• **Prompt**: Restate word for word only the lines from the one with "Enable Start CPP at 70 for Dave" through the end of the records; no pictures belong in the copy.

• **The records**:
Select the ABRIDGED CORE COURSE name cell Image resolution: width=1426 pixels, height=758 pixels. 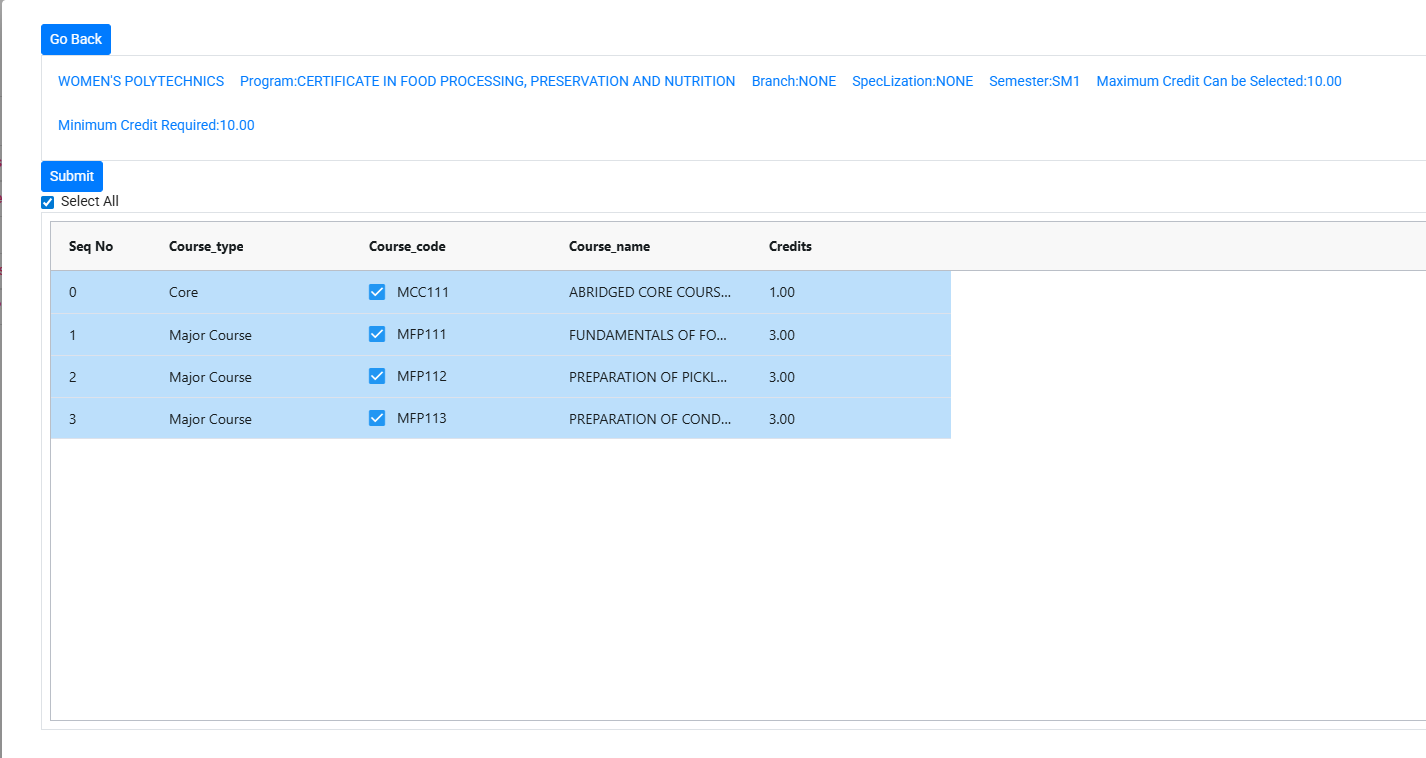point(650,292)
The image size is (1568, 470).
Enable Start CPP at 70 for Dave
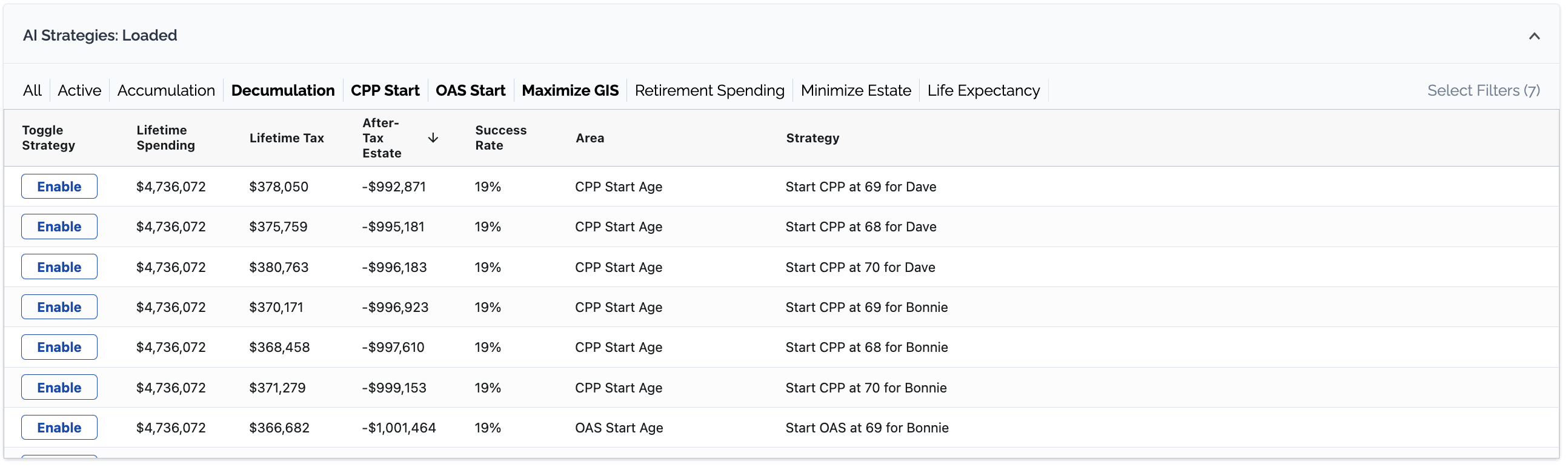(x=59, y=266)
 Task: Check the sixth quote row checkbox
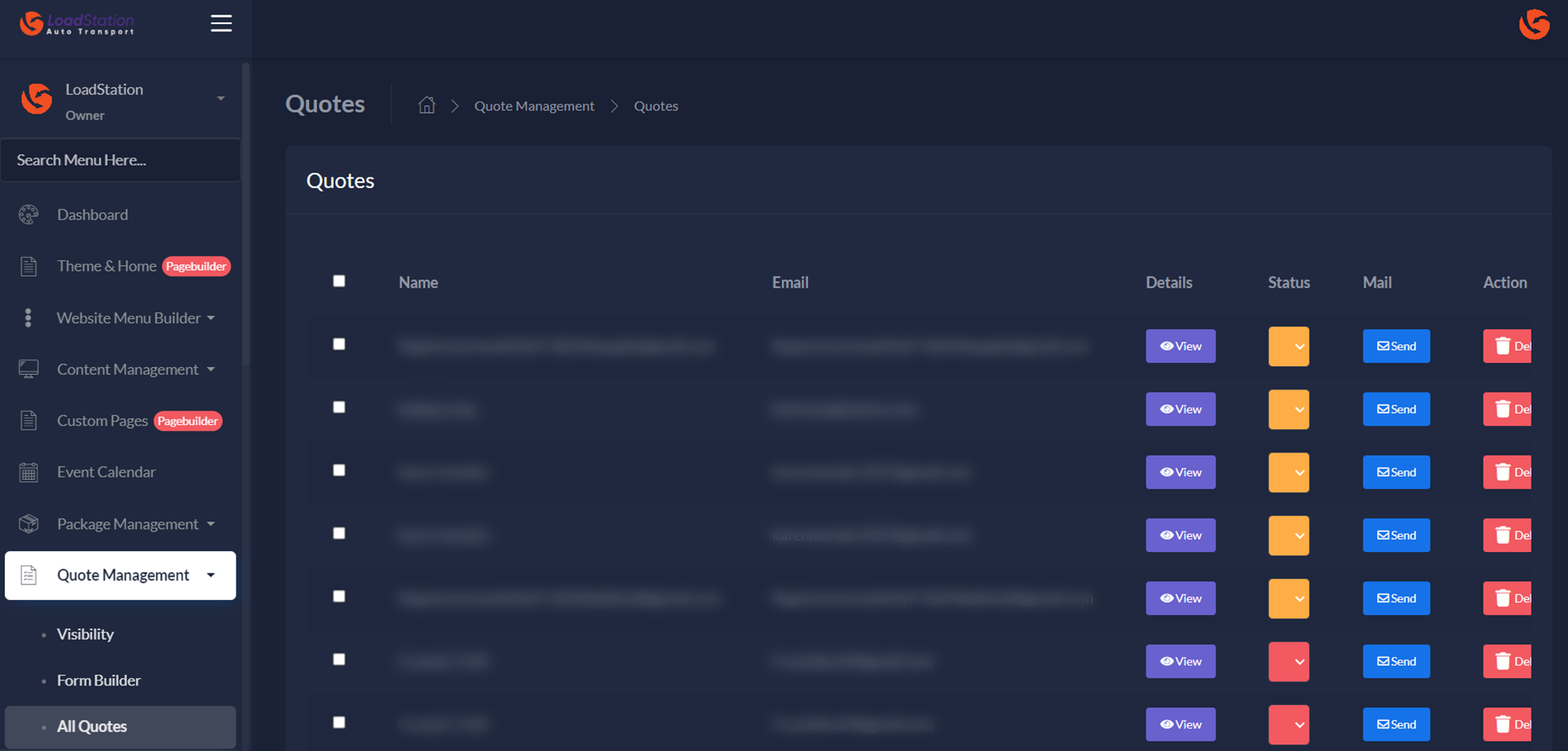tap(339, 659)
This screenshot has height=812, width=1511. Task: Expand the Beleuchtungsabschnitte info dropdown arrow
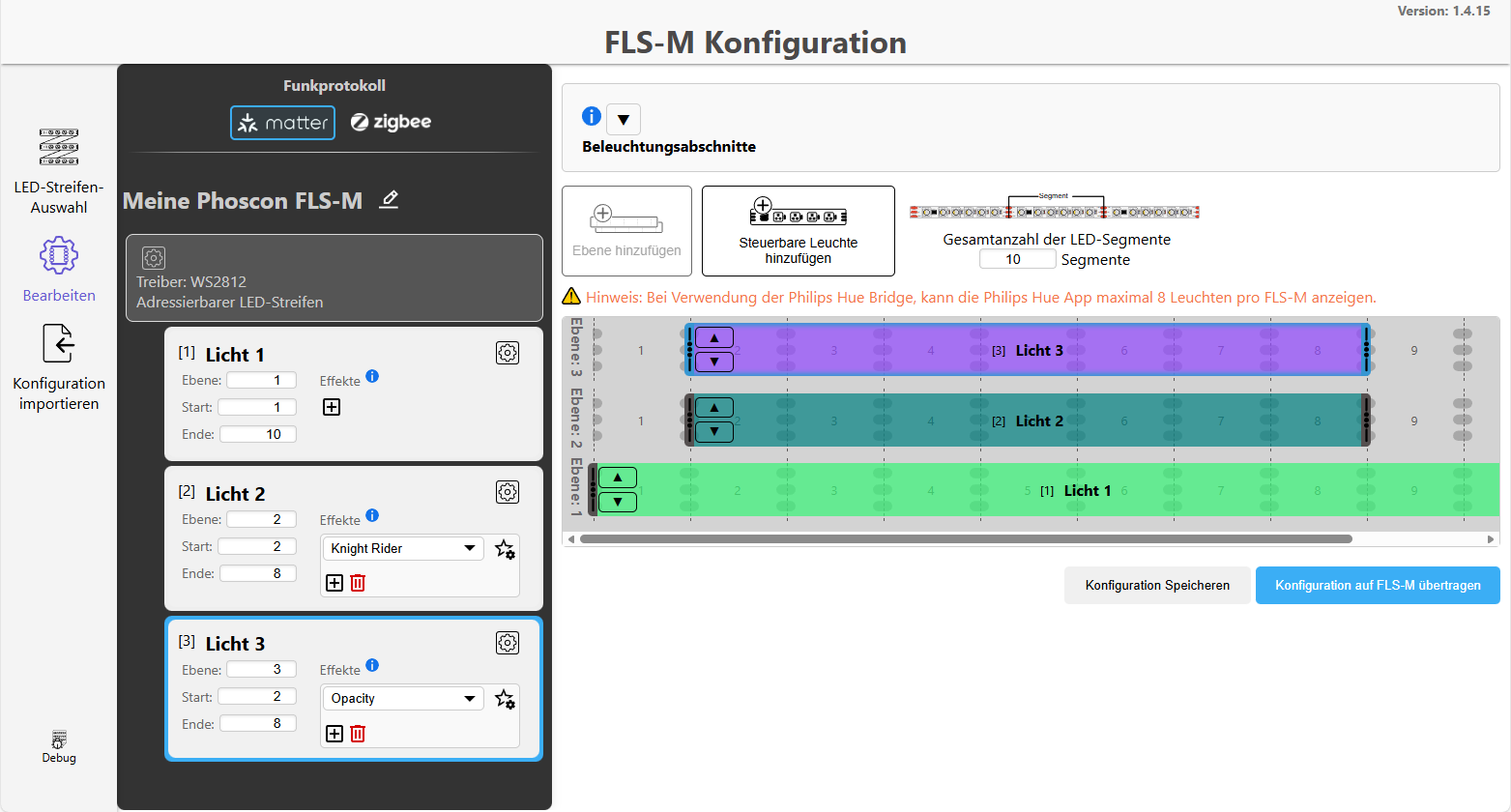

• **Exercise solution**:
Enable Start CPP at 70 for Dave
(x=59, y=266)
 Task: Check the sixth quote row checkbox
tap(339, 659)
This screenshot has height=812, width=1511. Task: Expand the Beleuchtungsabschnitte info dropdown arrow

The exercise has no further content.